Seguindo o disposto na legislação do Código de Processo Civil, necessária a observância da dinâmica do ônus probatório que, via de regra, recai sobre o autor, exigindo-se a prova de fatos constitutivos de seus direitos. Ressalte-se, no entanto, que poderá ocorrer a mudança desse regramento quando, conforme o art. 373 § 1º, do Codex, nos casos previstos em lei ou quando diante das peculiaridades da causa relacionadas à impossibilidade ou a excessiva dificuldade de cumprir o encargo ou a maior facilidade de obtenção da prova do fato contrário. Momento estes em que o ônus probatório recairá em uma das partes que, a princípio, não teria aludida obrigação processual.
Assim, conquanto não fosse a obrigação do Banco Apelado lançar junto ao acervo probatório os comprovantes de depósito e o contrato, o fez para compor o conjunto de provas dos autos, pois, via de regra, detém esse tipo de informação. Momento comprovou-se a relação jurídica e o repasse dos valores ao Apelante.
Vê-se que conquanto seja uma demanda consumerista, pelo conjunto probatório trazido aos autos, ficou explícito o cumprimento da relação contratual entre as partes e a transferência de valores à conta por meio de TED à conta do apelante. Proporcionando um julgamento à luz da razão pelo magistrado, sem a necessidade da inversão do ônus probatório. Ademais, caso fosse invertido o ônus probatório, seria obrigação do banco apelado apresentar os mesmos documentos que apresentou voluntariamente, tal circunstância não mudaria a dinâmica procedimental do ocorrido no processo.
Esclareça-se que os supostos descontos indevidos na conta bancária do Apelante/Autor caracterizam não caracterizaram falha na prestação de serviços da instituição financeira, uma vez que de fato foram transferidos valores à conta do Apelante, tudo leva a crer, que os empréstimos foram realizados de forma regular. A situação apresentada não caracteriza conduta de prática abusiva pelo Banco, vez que ocorreram empréstimos e foram lançados os devidos descontos na conta da bancária do Autor, bem como saques, tudo com o conhecimento daquele.
Neste sentido, não constatando o dano moral ou material sofrido pela parte Autor/Apelante quando da realização dos contratos de empréstimos consignados com descontos no beneficio securitário daquele.

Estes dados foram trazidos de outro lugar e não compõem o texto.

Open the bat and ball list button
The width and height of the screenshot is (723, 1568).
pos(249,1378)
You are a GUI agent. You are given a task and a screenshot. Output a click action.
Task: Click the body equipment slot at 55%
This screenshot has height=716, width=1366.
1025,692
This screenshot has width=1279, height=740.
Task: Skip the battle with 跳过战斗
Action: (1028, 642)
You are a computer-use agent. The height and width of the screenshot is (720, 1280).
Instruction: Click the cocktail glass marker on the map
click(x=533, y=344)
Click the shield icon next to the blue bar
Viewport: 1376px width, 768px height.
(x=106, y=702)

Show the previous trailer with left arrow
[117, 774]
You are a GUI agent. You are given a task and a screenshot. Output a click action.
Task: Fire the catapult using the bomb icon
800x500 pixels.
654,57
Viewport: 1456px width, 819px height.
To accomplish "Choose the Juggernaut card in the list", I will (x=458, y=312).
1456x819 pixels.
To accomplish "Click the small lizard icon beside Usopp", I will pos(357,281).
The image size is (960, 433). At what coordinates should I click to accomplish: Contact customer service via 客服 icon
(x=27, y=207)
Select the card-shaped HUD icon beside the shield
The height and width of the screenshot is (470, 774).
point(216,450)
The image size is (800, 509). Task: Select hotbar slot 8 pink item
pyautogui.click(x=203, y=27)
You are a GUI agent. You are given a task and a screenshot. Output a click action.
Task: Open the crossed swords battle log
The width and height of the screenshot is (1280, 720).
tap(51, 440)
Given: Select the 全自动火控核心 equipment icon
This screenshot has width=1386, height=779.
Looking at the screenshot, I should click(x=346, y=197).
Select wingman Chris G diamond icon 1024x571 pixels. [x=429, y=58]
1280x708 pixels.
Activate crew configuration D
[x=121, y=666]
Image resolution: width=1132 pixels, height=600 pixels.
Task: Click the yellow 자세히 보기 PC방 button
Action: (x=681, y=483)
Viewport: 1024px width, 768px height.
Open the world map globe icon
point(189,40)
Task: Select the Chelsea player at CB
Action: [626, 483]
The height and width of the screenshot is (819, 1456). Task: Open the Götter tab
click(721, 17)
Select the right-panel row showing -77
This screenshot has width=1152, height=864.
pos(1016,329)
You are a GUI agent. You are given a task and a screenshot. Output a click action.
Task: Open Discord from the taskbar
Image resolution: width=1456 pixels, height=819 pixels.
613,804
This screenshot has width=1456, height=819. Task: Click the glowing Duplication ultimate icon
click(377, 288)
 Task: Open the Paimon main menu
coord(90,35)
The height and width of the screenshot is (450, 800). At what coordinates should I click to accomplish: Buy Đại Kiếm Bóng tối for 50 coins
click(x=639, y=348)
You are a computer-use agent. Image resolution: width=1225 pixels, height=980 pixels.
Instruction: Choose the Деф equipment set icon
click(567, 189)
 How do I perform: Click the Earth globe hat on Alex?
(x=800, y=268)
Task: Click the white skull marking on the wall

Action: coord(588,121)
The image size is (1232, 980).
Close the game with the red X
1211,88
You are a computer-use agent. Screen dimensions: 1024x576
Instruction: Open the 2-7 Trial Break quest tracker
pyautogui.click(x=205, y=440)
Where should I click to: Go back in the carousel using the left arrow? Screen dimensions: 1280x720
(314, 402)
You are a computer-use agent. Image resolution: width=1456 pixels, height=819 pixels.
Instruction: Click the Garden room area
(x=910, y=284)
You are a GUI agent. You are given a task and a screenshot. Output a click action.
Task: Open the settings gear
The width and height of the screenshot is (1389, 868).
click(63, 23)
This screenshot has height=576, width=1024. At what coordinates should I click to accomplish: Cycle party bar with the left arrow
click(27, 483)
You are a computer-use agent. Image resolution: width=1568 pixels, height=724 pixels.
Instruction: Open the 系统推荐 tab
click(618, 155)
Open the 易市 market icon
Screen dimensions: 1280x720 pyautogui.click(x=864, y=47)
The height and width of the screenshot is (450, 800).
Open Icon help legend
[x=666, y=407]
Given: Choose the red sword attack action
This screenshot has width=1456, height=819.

Quanto à responsabilidade civil, notadamente, na seara consumerista, tem-se sua regência de forma diferente dos ditames da legislação civil, vale dizer, o fornecedor de produtos e serviços responde de forma objetiva, com um plus, pois responde pelos riscos da atividade desenvolvida, uma vez que a atividade econômica é desenvolvida em seu benefício, devendo arcar com os riscos dela advindos.
No entanto, a instituição financeira apelada conseguiu comprovar a relação jurídica e contratual existente entre as partes e a transferência de valores, dois fatores primordiais para a resolução da lide. Neste sentido, restou comprovador a relação jurídica e contratual existente entre as partes, bem como a transferência de valores, fatores primordiais para a resolução da lide.
4. Dispositivo.
Forte nestas razões, CONHEÇO do recurso de apelação para NEGAR-LHE provimento, mantendo a sentença de primeiro grau em todos os seus termos.
Diante da sucumbência recursal, prevista no art. 85, §2º, §3º, §11º do Código de Processo Civil, majoro os honorários em 5% (cinco por cento), mantendo sua exigibilidade suspensa em face da concessão dos benefícios da Justiça gratuita.
É como voto.
Sessão VIRTUAL Ordinária, realizada no período de 29 de abril a 06 de maio de 2022, da Egrégia 2ª CÂMARA ESPECIALIZADA CÍVEL, presidida pelo Exmo. Sr. Des. José James Gomes Pereira.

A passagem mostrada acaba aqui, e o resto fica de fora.